* YOUR TASKS
[1] In the passage on glacier velocity tracking, what RMSE did deep learning-based techniques reach with PlanetScope data?
[2] Continue the passage on glacier velocity tracking from where it stops.

* DOCUMENT EXTRACT
──────────

4.1 Overall performance
With absolute error values of around 2 m/yr, the best results show considerable uncertainties and are higher compared to UAV-based results for very slow-moving glaciers (<10 m/yr) that resulted in errors around or below 1 m/yr (Cao et al., 2021; Karimi et al., 2021; Karimi, 2022). However, if relative errors are considered, the algorithm shows equally good performance with relative errors below 10% even under the challenging conditions of the local glacier dynamics, i.e., large velocity variations and considerable changes in surface features. Comparisons to evaluations in regions with moderate glacier velocities (<55 m), resulting in RMSE values of 1.7 m/yr to 1.9 m/yr (Van Tricht et al., 2021), also indicates the good performance of the presented method at higher surface velocities. Deep learning-based techniques were also applicable to PlanetScope data with coarser spatial resolution to some extent with a RMSE of 21 m/yr, a reasonable performance if compared to existing work using this sensor with cross-correlation methods (Liu et al., 2024). However, although these comparisons show the applicability of the deep learning-based feature tracking approach for UAV data, it must be stated that direct comparisons to other studies and evaluation approaches are challenging due to the different study settings.
Although the performance was lower than the deep learning-based UAV method, other algorithms achieved good results as well, but with different sensors. Intensity tracking, i. e., traditional cross correlation, showed MAE values around 14 m/yr with Sentinel-2, which is similar compared to existing medium resolution sensor studies, which reported errors of about 10 m/yr (Millan et al., 2022; Mouginot et al., 2023). However, RMSE values were higher in this study with 21 m/yr due to the impacts of validation points in glacier regions with high surface velocities. The comparison to research on faster glaciers (>70 m/yr) reporting RMSE values of >90 m/yr (Kelly et al., 2023), indicates superior performance of the presented study with medium resolution data. GeoCosiCorr3D also resulted in comparably good results with PlanetScope imagery, showing a RMSE of 22.5 m/yr, which is lower if compared to existing work on this sensor but also higher surface velocities (Liu et al., 2024).

──────────

* MATERIAL PROVIDED

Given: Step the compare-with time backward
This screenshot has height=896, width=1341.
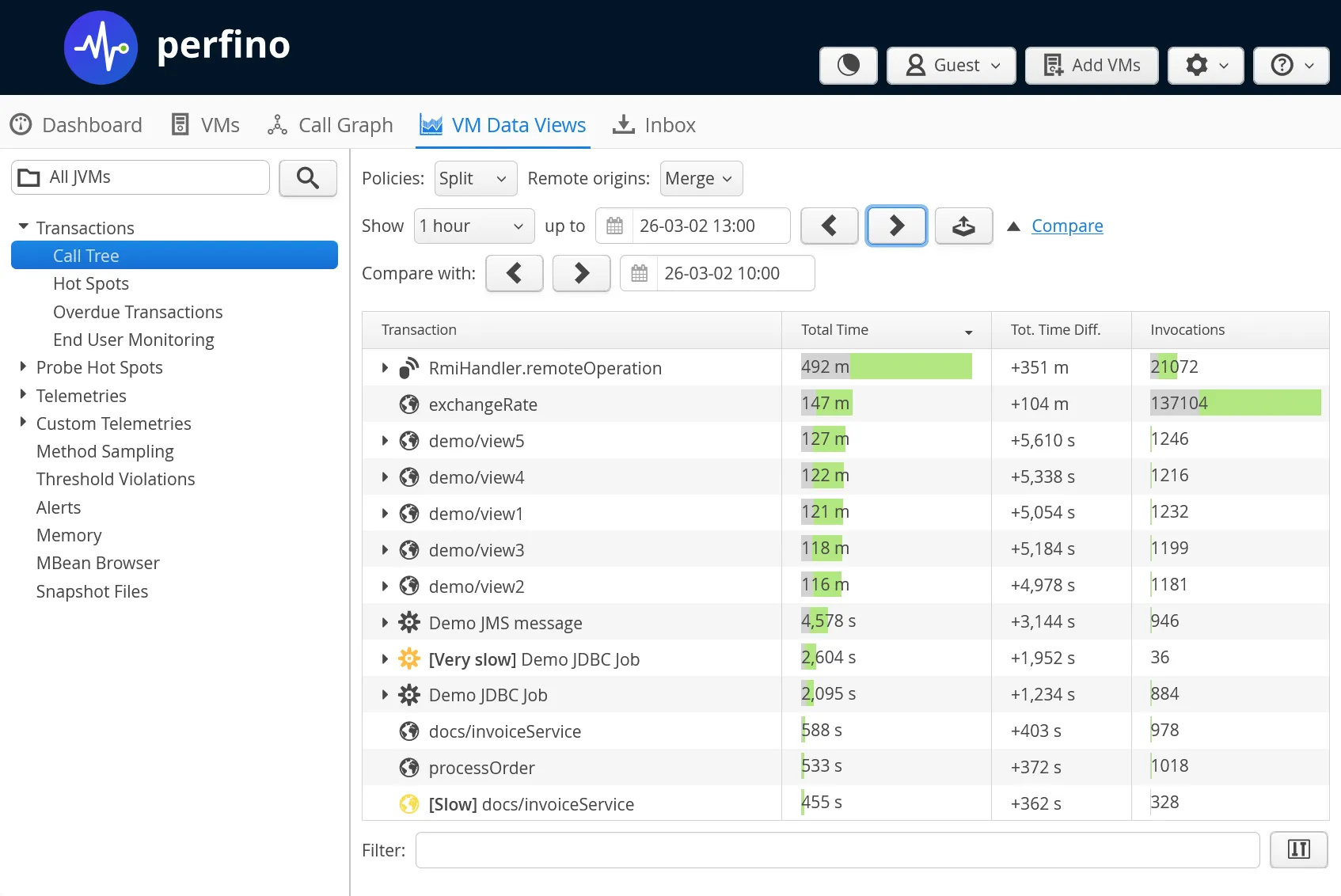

──────────

* ANSWERS BY TASK
[1] 21 m/yr

[2]
4.2 Uncertainties and variability
Another notable result was that UAV derived datasets performed relatively poorly using existing, well-established methods, such as cross-correlation, in the presented setting. With intensity tracking methods, good results were achieved for bare ice areas with glacier velocities up to 60 m/yr. However, higher glacier velocities and areas with high debris cover, such as the medial moraine, led to decorrelation and no feasible velocity results, a result also reported by other UAV-based studies where decorrelation made intensity tracking impossible (Li et al., 2022). Changes in small features, such as rocks in the medial moraine, which are usually well visible in the high-resolution UAV data, but not in coarser resolution imagery, may therefore be a disadvantage for calculating surface displacement with such datasets. High displacements may also limit frequency-based intensity tracking approaches as reported by existing work (Dematteis et al., 2022). This is supported by the findings of the presented approach, where spatial and frequency-based methods showed similar results with space-borne sensors of lower resolution, but the spatial domain performed much better with UAV imagery. The relatively good performance of other sensors also showed that high-resolutions do not necessarily improve the performance, which is in line with the findings by Karimi (2022).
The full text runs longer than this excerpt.